Mumsnet has not checked the qualifications of anyone posting here. If you need help urgently or expert advice, please see our domestic violence webguide and/or relationships webguide. Many Mumsnetters experiencing domestic abuse have found this thread helpful: Listen up, everybody

Sex drive clash

34 replies

Urnatalone · 13/09/2022 06:18

How do you navigate different sex drives? Mine is like through the floor and OH is possibly normal for a man I don't know but feels high because mine is so low. I try to be reasonable and not constantly decline but I feel like OH does take the mick and every other day I have to either give in or constantly say no. I dont want to get to point where it's effectively scheduled! But I have explained to OH I just do not feel the inclination basically ever but maybe very very VERY rarely so when I'm always being pestered it puts me off even more. Most times I'm accepting but every once in a while it makes me lose my mind and I'm at that time now!

OP posts:
Luckydip1 · 13/09/2022 08:33

This is so common and sadly often leads to divorce.

Choconut · 13/09/2022 08:40

Urrgh he sounds like a sex pest, whatever you offer is never enough and he's always 'pushing boundaries'. He sounds grim to me to be honest, I couldn't be doing with that and I'm not surprised you don't want sex with him.

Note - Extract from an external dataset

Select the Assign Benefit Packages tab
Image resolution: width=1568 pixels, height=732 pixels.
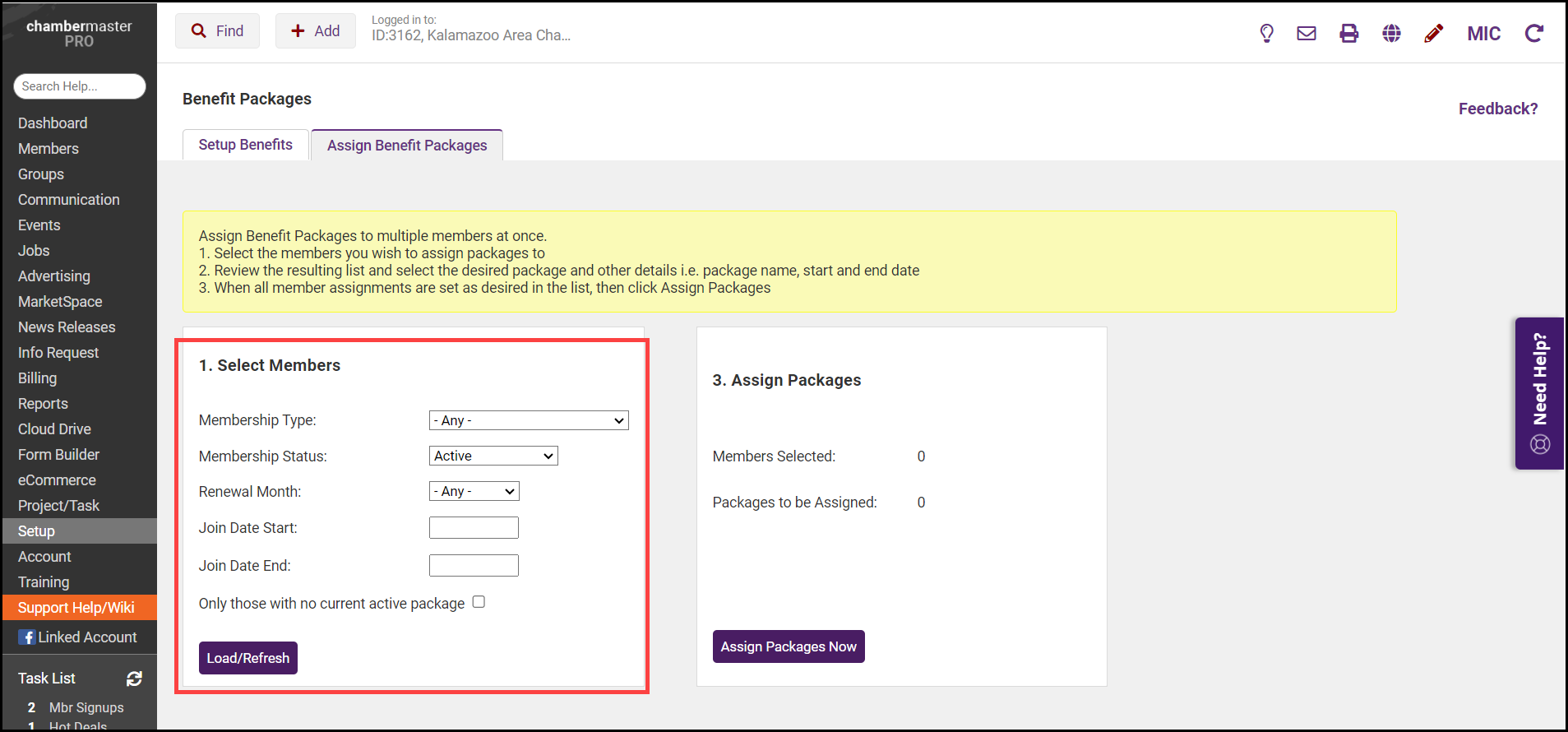tap(407, 146)
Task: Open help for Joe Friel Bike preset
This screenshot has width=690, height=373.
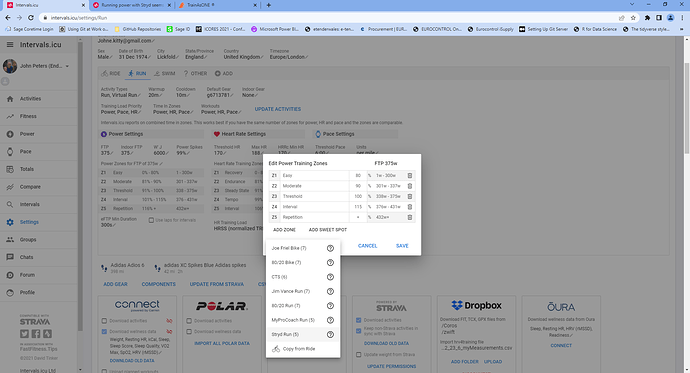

For me different sex drives is a deal breaker as you both end up miserable, especially when one person has no interest in working with you on finding a solution that works for you both - but just wants what they want.

newbiename · 13/09/2022 08:41

@C1N1C can she 'placate with oral' ?
Or is she 'tempting' him by being naked ?
You sound vile.

LadyGardenersQuestionTime · 13/09/2022 08:44

Been there, got the scars. I’m actually having therapy at the moment which has been enlightening (she says mismatch is her bread and butter and one of the hardest things to negotiate honestly), and as I’m menopausal I’ve started testosterone which is a real eye opener - if I get the dose a bit high I suddenly know how a rampant 17 year old feels.

Imagine he went away for 3 months to work on an oil rig or something. How would you feel about sex by the time he came back?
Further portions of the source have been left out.